Space-Partitioning-Based Bulk-Loading for the NSP-Tree in Non-ordered Discrete Data Spaces

  • Authors:
  • Gang Qian;Hyun-Jeong Seok;Qiang Zhu;Sakti Pramanik

  • Affiliations:
  • Department of Computer Science, University of Central Oklahoma, Edmond, USA OK 73034;Department of Computer and Information Science, The University of Michigan, Dearborn, USA MI 48128;Department of Computer and Information Science, The University of Michigan, Dearborn, USA MI 48128;Department of Computer Science and Engineering, Michigan State University, East Lansing, USA MI 48824

  • Venue:
  • DEXA '08 Proceedings of the 19th international conference on Database and Expert Systems Applications
  • Year:
  • 2008

Quantified Score

Hi-index 0.00

Visualization

Abstract

Properly-designed bulk-loading techniques are more efficient than the conventional tuple-loading method in constructing a multidimensional index tree for a large data set.
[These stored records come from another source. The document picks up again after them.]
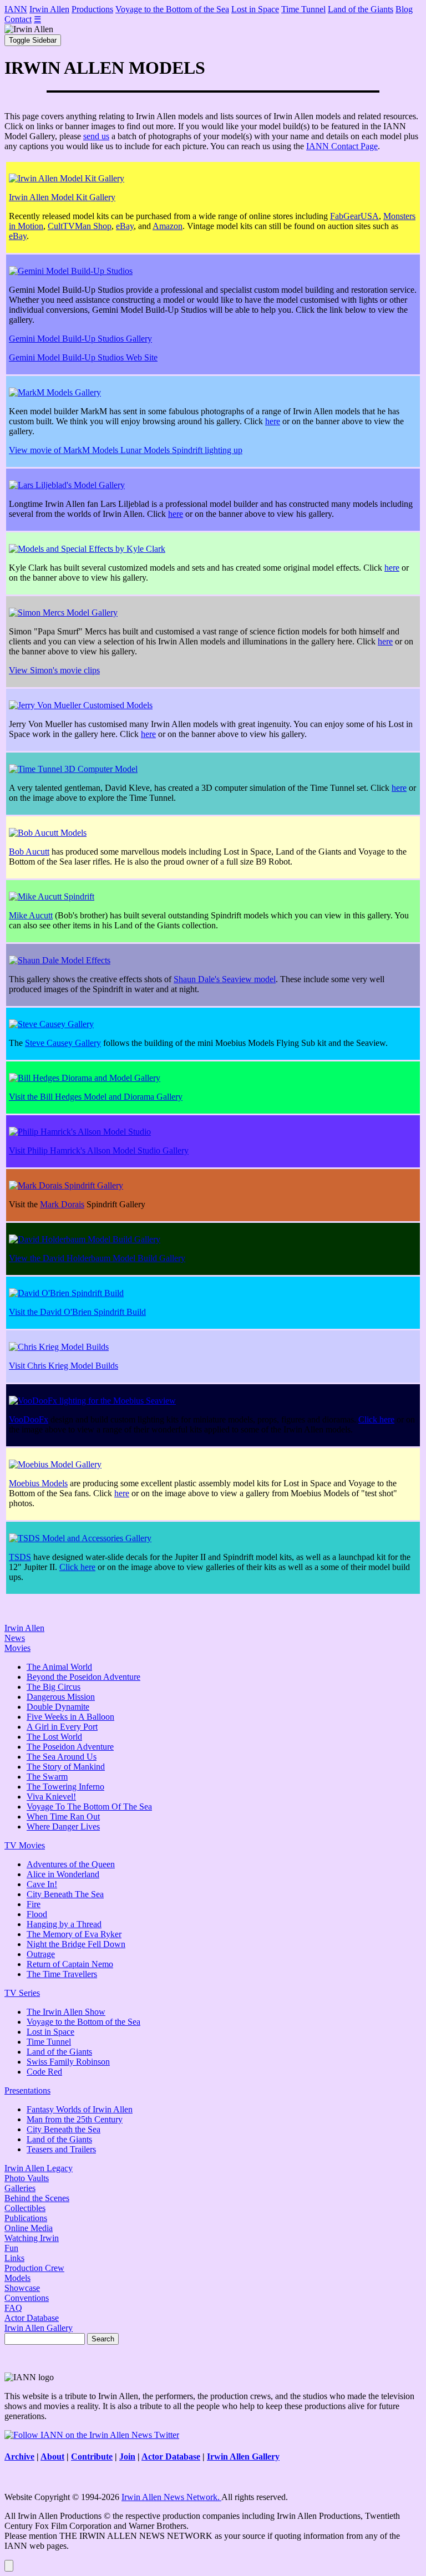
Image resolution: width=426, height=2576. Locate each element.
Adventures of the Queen (71, 1864)
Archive (19, 2456)
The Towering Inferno (65, 1786)
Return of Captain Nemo (70, 1964)
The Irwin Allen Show (66, 2011)
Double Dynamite (58, 1706)
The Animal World (59, 1666)
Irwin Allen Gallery (38, 2328)
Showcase (22, 2288)
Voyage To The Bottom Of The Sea (89, 1806)
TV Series (22, 1993)
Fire (33, 1904)
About (52, 2456)
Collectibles (24, 2208)
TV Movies (24, 1845)
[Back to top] (8, 2566)
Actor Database (31, 2318)
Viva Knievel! (51, 1796)
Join (127, 2456)
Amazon (167, 226)
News (14, 1638)
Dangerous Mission (61, 1696)
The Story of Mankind (66, 1766)
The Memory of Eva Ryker (74, 1934)
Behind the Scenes (36, 2198)
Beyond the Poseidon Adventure (83, 1676)
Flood (37, 1914)
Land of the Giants (360, 9)
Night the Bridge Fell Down (76, 1944)
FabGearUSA (354, 216)
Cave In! (42, 1884)
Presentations (27, 2090)
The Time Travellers (62, 1974)
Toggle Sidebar (33, 40)
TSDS (20, 1557)
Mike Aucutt (31, 915)
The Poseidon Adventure (70, 1746)
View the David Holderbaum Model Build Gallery (97, 1258)
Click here (376, 1419)
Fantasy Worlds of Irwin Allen (80, 2109)
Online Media (28, 2228)
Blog (404, 9)
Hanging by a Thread (64, 1924)
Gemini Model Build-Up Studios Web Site (83, 357)
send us (96, 136)
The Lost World (54, 1736)
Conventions (26, 2298)
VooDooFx (28, 1419)
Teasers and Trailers (61, 2149)
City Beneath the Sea (63, 2129)
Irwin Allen (49, 9)
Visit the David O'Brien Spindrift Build (77, 1312)
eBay (125, 226)
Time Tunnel (303, 9)
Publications (25, 2218)
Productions (92, 9)
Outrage (41, 1954)
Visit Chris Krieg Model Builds (63, 1365)
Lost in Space (255, 9)
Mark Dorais (62, 1204)
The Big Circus (53, 1686)
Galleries (20, 2188)
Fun (11, 2248)
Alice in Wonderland (63, 1874)
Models (17, 2278)
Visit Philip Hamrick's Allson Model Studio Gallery (99, 1150)
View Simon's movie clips (54, 670)
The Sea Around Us (62, 1756)
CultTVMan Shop (79, 226)
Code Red (44, 2071)
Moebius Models (38, 1483)
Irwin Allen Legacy (38, 2168)
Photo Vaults (26, 2178)
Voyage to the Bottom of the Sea (172, 9)
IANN (15, 9)
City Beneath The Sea (65, 1894)
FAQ (13, 2308)
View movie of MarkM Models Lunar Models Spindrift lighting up (125, 450)
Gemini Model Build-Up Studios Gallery (80, 338)
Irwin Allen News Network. (171, 2497)
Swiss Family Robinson (68, 2061)
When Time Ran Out (63, 1816)
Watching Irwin (31, 2238)
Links (14, 2258)
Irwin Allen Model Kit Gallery (62, 197)
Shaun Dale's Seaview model (225, 979)
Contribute (92, 2456)
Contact (18, 19)
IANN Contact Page (342, 146)
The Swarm (47, 1776)
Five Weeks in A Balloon (70, 1716)
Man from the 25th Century (75, 2119)
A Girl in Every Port (62, 1726)
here (272, 421)
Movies (17, 1648)
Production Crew (34, 2268)
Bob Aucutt (29, 851)
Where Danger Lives (63, 1826)
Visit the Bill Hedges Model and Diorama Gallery (95, 1096)
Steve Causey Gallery (63, 1043)
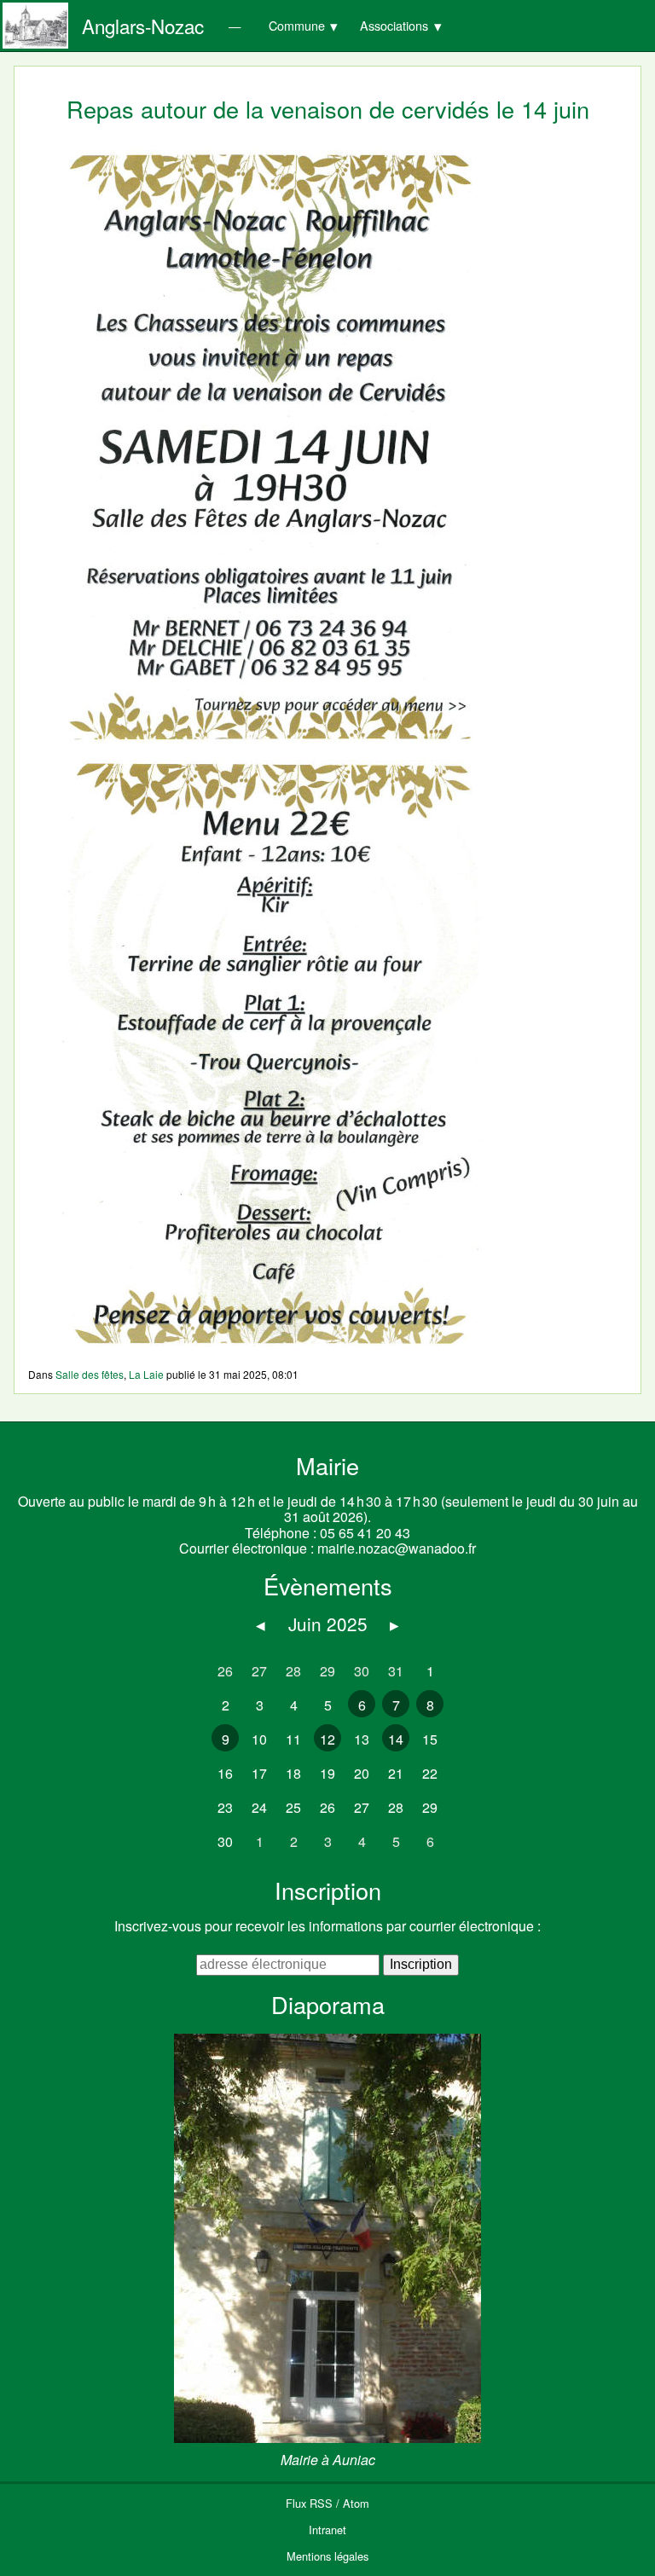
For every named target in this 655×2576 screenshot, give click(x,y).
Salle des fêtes (89, 1374)
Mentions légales (327, 2556)
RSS (321, 2503)
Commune (297, 25)
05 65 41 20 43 (365, 1533)
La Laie (146, 1374)
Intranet (327, 2529)
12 (327, 1739)
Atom (356, 2503)
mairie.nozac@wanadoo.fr (396, 1548)
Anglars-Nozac (143, 25)
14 (395, 1739)
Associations (394, 25)
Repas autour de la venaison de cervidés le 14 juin (328, 108)
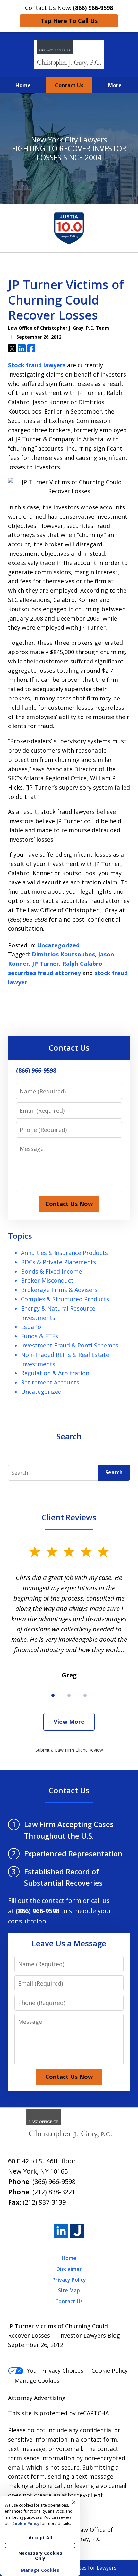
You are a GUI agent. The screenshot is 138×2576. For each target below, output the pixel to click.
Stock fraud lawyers (36, 365)
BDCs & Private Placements (58, 1262)
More (115, 85)
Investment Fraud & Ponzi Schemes (69, 1345)
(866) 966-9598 (53, 2181)
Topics (20, 1235)
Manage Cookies (36, 2380)
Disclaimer (69, 2268)
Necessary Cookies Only (40, 2555)
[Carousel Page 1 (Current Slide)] (53, 1695)
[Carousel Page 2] (69, 1695)
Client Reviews (69, 1517)
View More (69, 1721)
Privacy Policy (69, 2279)
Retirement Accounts (50, 1382)
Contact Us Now (69, 1204)
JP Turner (45, 963)
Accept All (40, 2538)
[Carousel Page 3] (85, 1695)
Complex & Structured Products (65, 1299)
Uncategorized (58, 945)
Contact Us (69, 85)
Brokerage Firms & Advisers (59, 1289)
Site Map (69, 2290)
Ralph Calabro (82, 963)
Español (32, 1326)
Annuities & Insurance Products (64, 1252)
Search (114, 1472)
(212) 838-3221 (53, 2192)
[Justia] (77, 2231)
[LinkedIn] (61, 2231)
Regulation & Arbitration (55, 1373)
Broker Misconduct (47, 1280)
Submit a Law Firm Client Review (69, 1750)
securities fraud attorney (44, 973)
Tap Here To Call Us (69, 20)
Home (23, 85)
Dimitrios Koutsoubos (63, 954)
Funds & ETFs (39, 1336)
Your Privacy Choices (55, 2370)
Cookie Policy (109, 2370)
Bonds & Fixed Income (51, 1271)
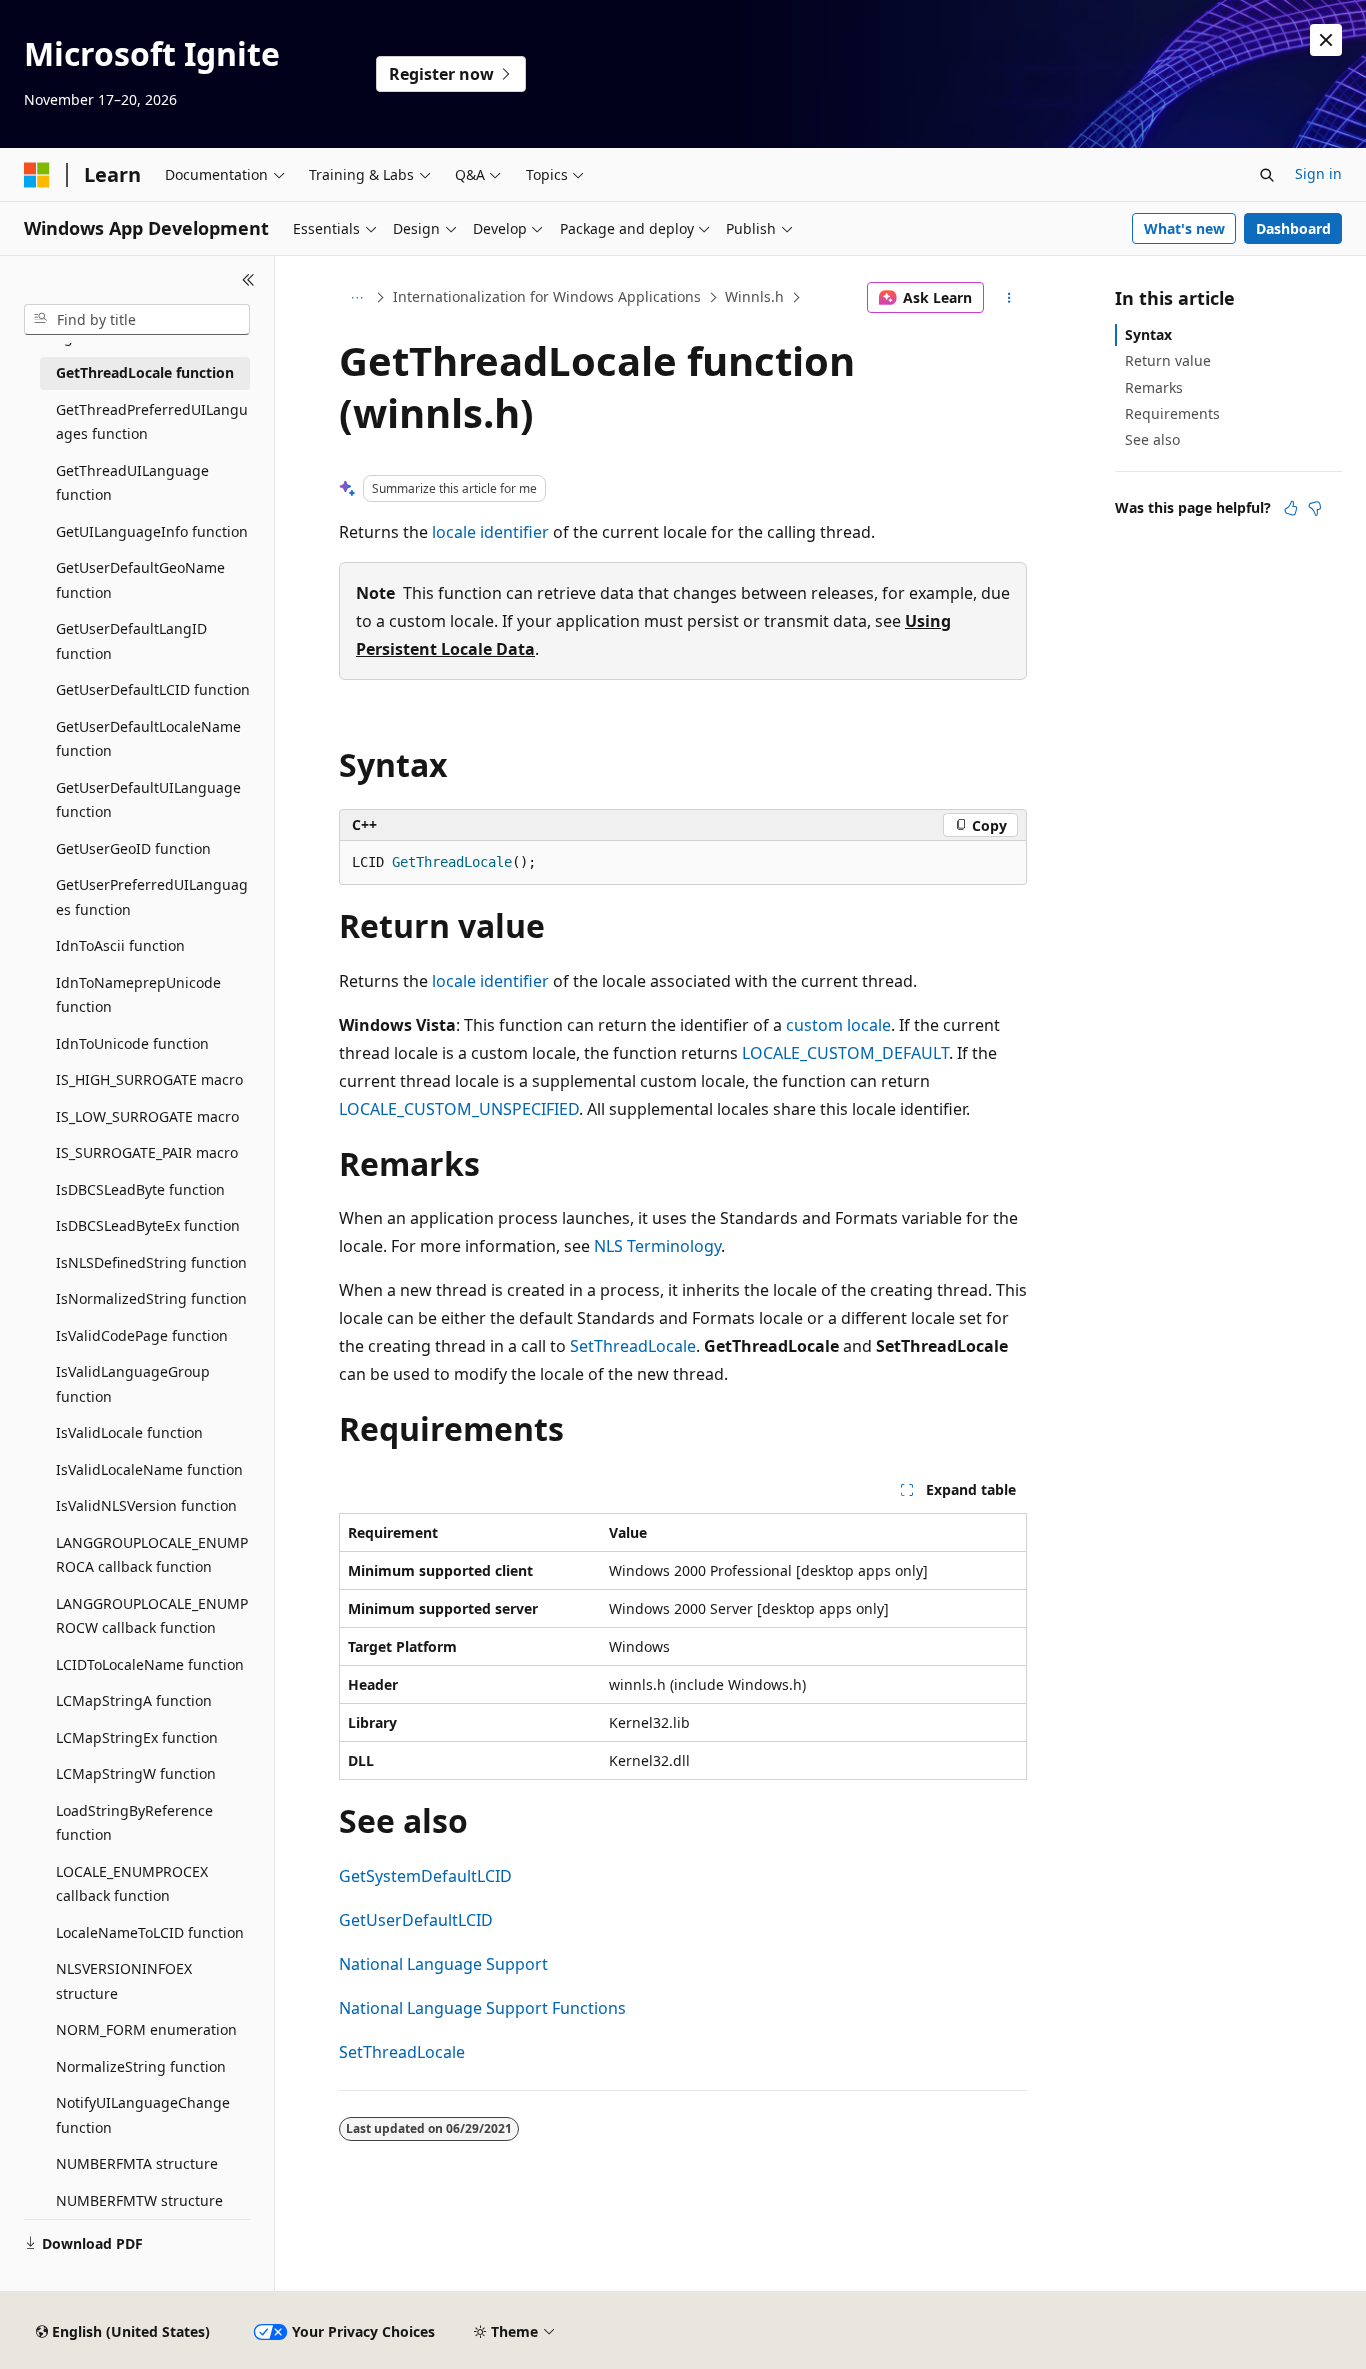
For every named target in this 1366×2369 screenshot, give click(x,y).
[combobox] (137, 320)
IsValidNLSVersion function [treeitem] (146, 1505)
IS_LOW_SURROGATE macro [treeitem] (147, 1116)
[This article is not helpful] (1315, 508)
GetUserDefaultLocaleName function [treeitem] (148, 739)
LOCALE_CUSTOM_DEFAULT (845, 1053)
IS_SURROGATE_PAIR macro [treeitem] (147, 1152)
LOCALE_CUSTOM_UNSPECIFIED (459, 1109)
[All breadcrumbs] (356, 298)
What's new (1184, 228)
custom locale (838, 1025)
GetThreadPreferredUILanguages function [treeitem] (152, 422)
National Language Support (443, 1964)
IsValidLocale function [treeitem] (129, 1432)
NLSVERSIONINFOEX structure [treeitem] (124, 1981)
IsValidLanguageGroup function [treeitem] (133, 1384)
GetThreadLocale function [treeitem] (145, 372)
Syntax (1148, 334)
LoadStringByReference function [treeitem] (134, 1823)
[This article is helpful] (1291, 508)
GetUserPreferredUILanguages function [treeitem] (152, 897)
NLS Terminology (657, 1246)
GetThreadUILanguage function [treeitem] (132, 483)
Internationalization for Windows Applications (547, 296)
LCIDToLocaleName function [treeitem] (150, 1664)
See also (1152, 439)
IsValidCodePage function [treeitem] (142, 1335)
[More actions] (1009, 298)
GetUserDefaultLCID (416, 1920)
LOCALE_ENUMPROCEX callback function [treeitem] (132, 1884)
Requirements (1172, 413)
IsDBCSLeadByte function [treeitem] (140, 1189)
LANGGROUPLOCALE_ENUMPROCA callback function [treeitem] (152, 1555)
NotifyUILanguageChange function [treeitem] (143, 2115)
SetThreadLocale (633, 1346)
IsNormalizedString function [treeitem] (151, 1298)
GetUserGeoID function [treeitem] (133, 848)
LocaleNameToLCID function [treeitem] (150, 1932)
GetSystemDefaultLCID (425, 1876)
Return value (1168, 360)
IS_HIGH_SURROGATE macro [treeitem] (149, 1079)
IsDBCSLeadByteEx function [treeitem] (148, 1225)
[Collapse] (248, 280)
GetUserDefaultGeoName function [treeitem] (140, 580)
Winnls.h (754, 296)
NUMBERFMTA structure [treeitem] (137, 2163)
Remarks (1154, 387)
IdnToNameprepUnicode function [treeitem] (138, 995)
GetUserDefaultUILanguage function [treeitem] (148, 800)
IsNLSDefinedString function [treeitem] (151, 1262)
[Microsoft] (37, 175)
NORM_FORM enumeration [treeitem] (146, 2029)
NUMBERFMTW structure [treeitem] (139, 2200)
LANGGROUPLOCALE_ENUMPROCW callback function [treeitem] (152, 1616)
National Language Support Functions (482, 2008)
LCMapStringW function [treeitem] (136, 1773)
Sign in (1318, 173)
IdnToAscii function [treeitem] (120, 945)
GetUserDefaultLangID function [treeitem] (131, 641)
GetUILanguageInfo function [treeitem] (152, 531)
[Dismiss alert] (1326, 40)
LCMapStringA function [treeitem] (134, 1700)
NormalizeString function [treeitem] (141, 2066)
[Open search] (1267, 175)
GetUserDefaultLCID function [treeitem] (153, 689)
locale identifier (490, 532)
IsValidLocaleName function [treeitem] (149, 1469)
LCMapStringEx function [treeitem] (137, 1737)
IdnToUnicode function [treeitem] (132, 1043)
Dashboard (1293, 228)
Although a number of bulk-loading algorithms have been proposed in the literature, most of them were designed for continuous data spaces (CDS) and cannot be directly applied to non-ordered discrete data spaces (NDDS). In this paper, we present a new space-partitioning-based bulk-loading algorithm for the NSP-tree -- a multidimensional index tree recently developed for NDDSs . The algorithm constructs the target NSP-tree by repeatedly partitioning the underlying NDDS for a given data set until input vectors in every subspace can fit into a leaf node. Strategies to increase the efficiency of the algorithm, such as multi-way splitting, memory buffering and balanced space partitioning, are employed. Histograms that characterize the data distribution in a subspace are used to decide space partitions. Our experiments show that the proposed bulk-loading algorithm is more efficient than the tuple-loading algorithm and a popular generic bulk-loading algorithm that could be utilized to build the NSP-tree.